A new online tool called PSPNET created at the University of Regina is proving to have an incredibly positive impact on the mental health of first responders and emergency personnel across Saskatchewan and Quebec.
PSPNET is a free-to-use virtual tool that provides public safety personnel (PSP) with online learning modules and weekly email or telephone support from a real therapist, to help frontline workers address their mental health.
The initiative also involves eight-week wellbeing programs with confidential access to treatment for mental illness symptoms, including those associated with depression, anxiety and other post-traumatic stress injuries (PTSI).
Created to address the mental health needs of frontline personnel, PSPNET launched just before the pandemic began impacting frontline workers in a range of sectors around the world.
Over 200 individuals have utilized the PSPNET’s programming since its launch, including 137 first responders in Saskatchewan, with almost all users reporting that the tools provided to them had a positive impact on their mental health.
Nearly 90 per cent of users who took the well being course of treatment reported increased confidence in managing their symptoms, while the same number of users said their symptoms of anxiety and depression reduced and stayed at non-clinical levels as a result of the program.
“Mental health challenges among PSP are common, problematic, and often under-treated, especially in PSP. Many PSP regularly experience potentially psychologically traumatic events every day at work. However, PSP also report significant stigma attached with accessing the support they need to keep helping all of us,” said the initiative’s principal investigator Dr. Heather Hadjistavropoulos, in a press release.
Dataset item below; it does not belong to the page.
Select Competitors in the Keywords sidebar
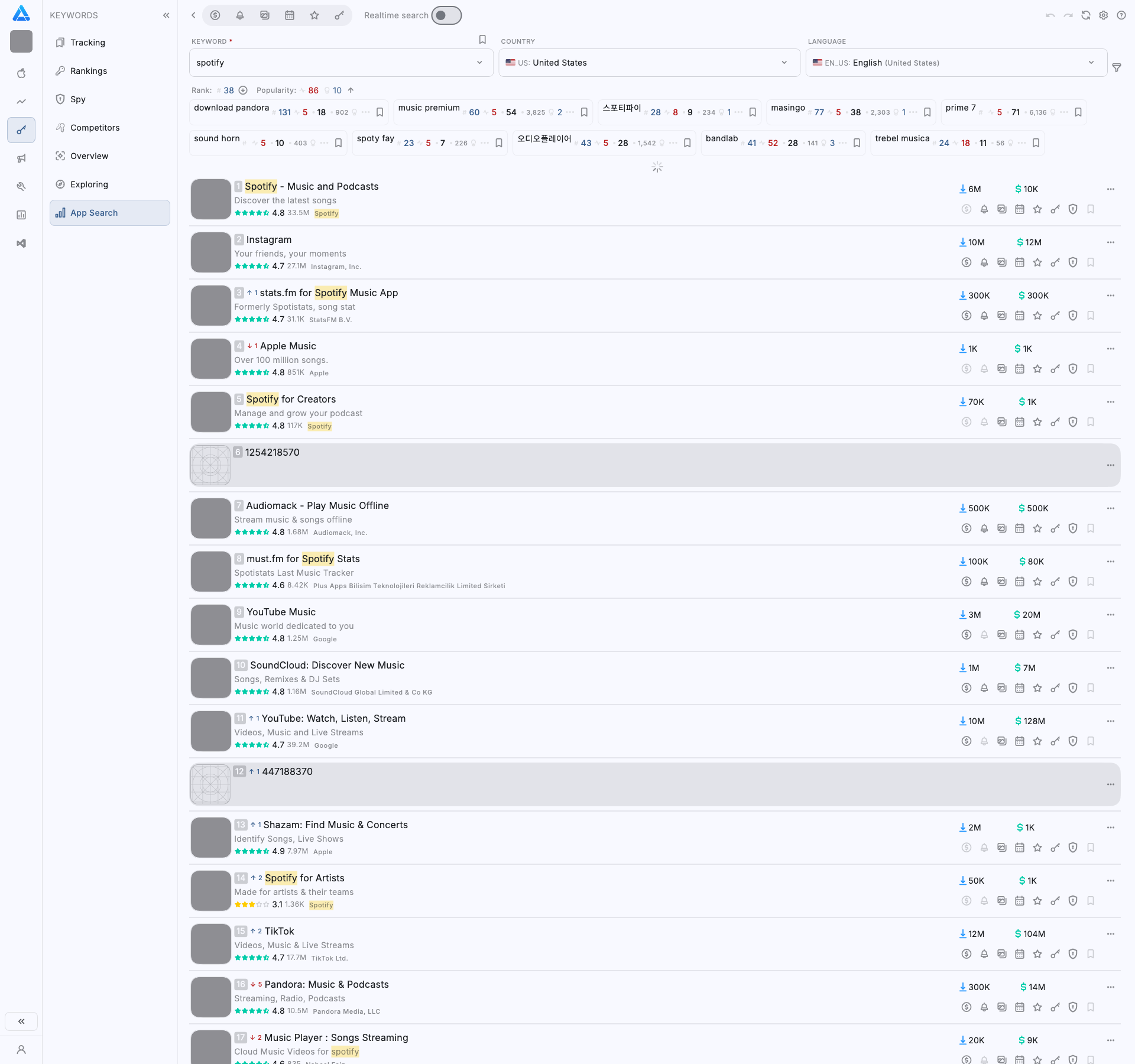This screenshot has height=1064, width=1135. pyautogui.click(x=95, y=128)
To address these issues, the research team actually developed PSPNET with the input of real PSP, to ensure the tool would address the problems they are specifically encountering in their line of work.
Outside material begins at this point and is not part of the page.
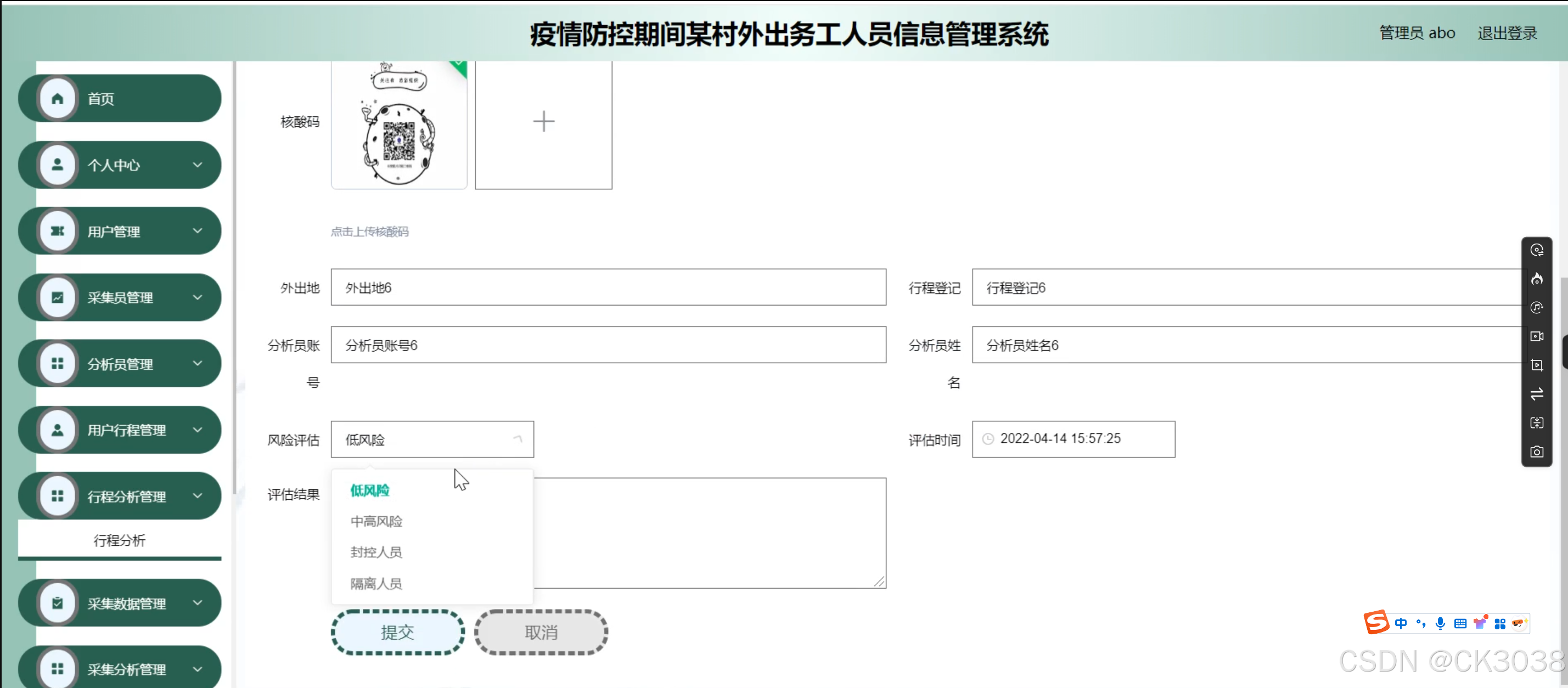Click the flame icon in right toolbar
This screenshot has width=1568, height=688.
point(1536,279)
The initiative is available to all current, former and volunteer PSP, including border services personnel, correction workers, firefighters, paramedics, police, public safety communicators, search and rescue personnel, call centre dispatchers, intelligence personnel, and others.
All of the treatment tools available on PSPNET are available at any time, said a press release, making 24-7 support conveniently available whenever it is needed by users. The service is also confidential and allows PSP to access support tools privately, further reducing the stigma barrier.
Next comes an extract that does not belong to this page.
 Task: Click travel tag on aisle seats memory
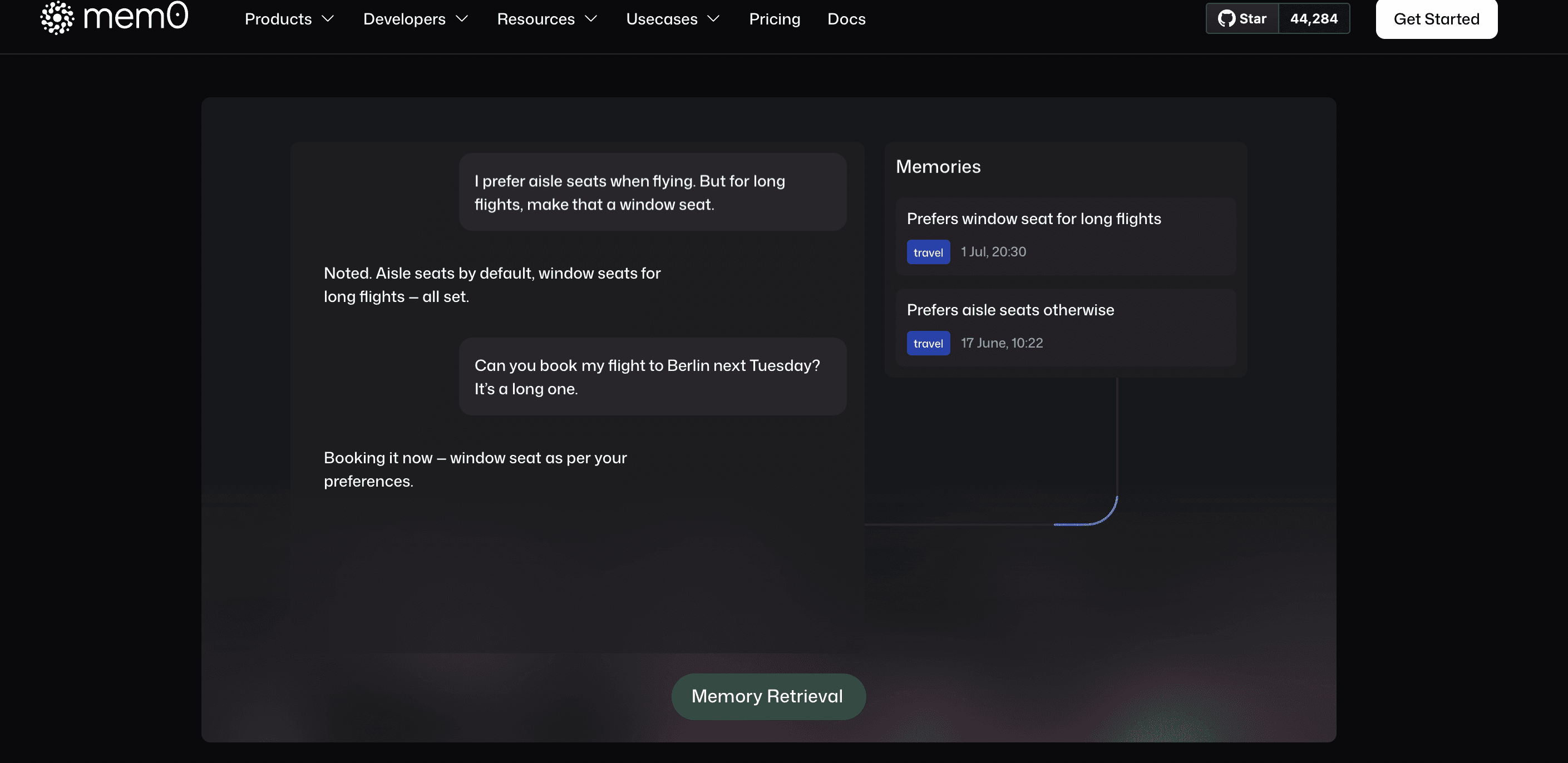[928, 344]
The online program is currently in the pilot stages, supported by a $10 million investment by Public Safety Canada as part of a federal action plan to address PTSI. It is currently being utilized by individuals in just two Canadian provinces, but developers are hoping to see the program grow and become accessible to PSP all over Canada in the future.
“We want to continue to grow this program to all PSP across Saskatchewan and Quebec. We need to ensure that all PSP in these provinces are aware of PSPNET and the role we can play in helping PSP maintain good mental health,” said Hadjistavropoulos.